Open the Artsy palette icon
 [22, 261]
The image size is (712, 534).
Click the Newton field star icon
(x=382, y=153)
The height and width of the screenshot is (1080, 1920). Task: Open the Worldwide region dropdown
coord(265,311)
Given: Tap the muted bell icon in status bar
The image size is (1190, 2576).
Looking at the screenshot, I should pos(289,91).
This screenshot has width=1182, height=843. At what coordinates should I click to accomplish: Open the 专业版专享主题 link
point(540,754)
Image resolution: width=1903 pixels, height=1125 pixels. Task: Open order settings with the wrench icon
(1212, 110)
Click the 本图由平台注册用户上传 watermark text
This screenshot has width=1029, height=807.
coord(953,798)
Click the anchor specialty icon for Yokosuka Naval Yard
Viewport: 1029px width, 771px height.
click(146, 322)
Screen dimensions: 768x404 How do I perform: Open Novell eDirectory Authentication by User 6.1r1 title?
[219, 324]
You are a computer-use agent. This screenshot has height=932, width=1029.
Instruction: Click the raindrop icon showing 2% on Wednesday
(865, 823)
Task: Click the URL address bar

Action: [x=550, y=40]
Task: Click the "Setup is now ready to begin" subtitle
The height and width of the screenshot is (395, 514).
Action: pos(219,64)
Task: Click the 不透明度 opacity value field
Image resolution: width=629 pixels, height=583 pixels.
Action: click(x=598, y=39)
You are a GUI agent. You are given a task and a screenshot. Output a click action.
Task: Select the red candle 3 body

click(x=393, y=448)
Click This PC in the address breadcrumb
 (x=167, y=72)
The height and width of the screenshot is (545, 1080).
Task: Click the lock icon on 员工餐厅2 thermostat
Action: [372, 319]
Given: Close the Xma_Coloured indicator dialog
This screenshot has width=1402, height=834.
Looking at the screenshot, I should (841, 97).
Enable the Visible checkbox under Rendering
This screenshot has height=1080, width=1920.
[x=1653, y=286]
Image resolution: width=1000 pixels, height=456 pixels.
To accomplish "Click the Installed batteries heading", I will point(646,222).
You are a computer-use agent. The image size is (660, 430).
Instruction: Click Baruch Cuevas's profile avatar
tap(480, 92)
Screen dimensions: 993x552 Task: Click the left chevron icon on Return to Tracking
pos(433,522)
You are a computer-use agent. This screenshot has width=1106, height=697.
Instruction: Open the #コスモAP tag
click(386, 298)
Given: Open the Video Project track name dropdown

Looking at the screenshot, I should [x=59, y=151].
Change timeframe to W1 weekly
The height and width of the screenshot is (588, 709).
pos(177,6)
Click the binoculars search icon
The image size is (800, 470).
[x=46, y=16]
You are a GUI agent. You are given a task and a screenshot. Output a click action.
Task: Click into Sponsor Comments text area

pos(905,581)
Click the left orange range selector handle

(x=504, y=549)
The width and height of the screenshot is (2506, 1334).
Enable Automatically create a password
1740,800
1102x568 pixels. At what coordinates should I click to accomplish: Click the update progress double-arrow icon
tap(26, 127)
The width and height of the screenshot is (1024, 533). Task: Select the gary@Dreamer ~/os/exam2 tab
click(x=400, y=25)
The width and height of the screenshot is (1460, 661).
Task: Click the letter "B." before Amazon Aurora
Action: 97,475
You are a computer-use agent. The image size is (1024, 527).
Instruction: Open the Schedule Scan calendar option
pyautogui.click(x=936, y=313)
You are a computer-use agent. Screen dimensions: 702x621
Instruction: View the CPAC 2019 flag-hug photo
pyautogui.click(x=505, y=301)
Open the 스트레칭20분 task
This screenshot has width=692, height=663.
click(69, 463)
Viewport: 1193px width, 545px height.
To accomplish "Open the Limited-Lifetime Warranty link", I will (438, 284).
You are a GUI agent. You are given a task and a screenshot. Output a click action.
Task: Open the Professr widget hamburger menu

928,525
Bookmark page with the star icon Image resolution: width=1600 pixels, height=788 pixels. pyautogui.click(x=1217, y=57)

----------------------------------------

Description of the task
Output only the lines running from the line with "1102x568 pixels. At" through the final line of the data, inclusive.

Problem solution
1102x568 pixels. At what coordinates should I click to accomplish: Click the update progress double-arrow icon
tap(26, 127)
The width and height of the screenshot is (1024, 533). Task: Select the gary@Dreamer ~/os/exam2 tab
click(x=400, y=25)
The width and height of the screenshot is (1460, 661).
Task: Click the letter "B." before Amazon Aurora
Action: 97,475
You are a computer-use agent. The image size is (1024, 527).
Instruction: Open the Schedule Scan calendar option
pyautogui.click(x=936, y=313)
You are a computer-use agent. Screen dimensions: 702x621
Instruction: View the CPAC 2019 flag-hug photo
pyautogui.click(x=505, y=301)
Open the 스트레칭20분 task
This screenshot has width=692, height=663.
click(69, 463)
Viewport: 1193px width, 545px height.
To accomplish "Open the Limited-Lifetime Warranty link", I will (438, 284).
You are a GUI agent. You are given a task and a screenshot. Output a click action.
Task: Open the Professr widget hamburger menu

928,525
Bookmark page with the star icon Image resolution: width=1600 pixels, height=788 pixels. pyautogui.click(x=1217, y=57)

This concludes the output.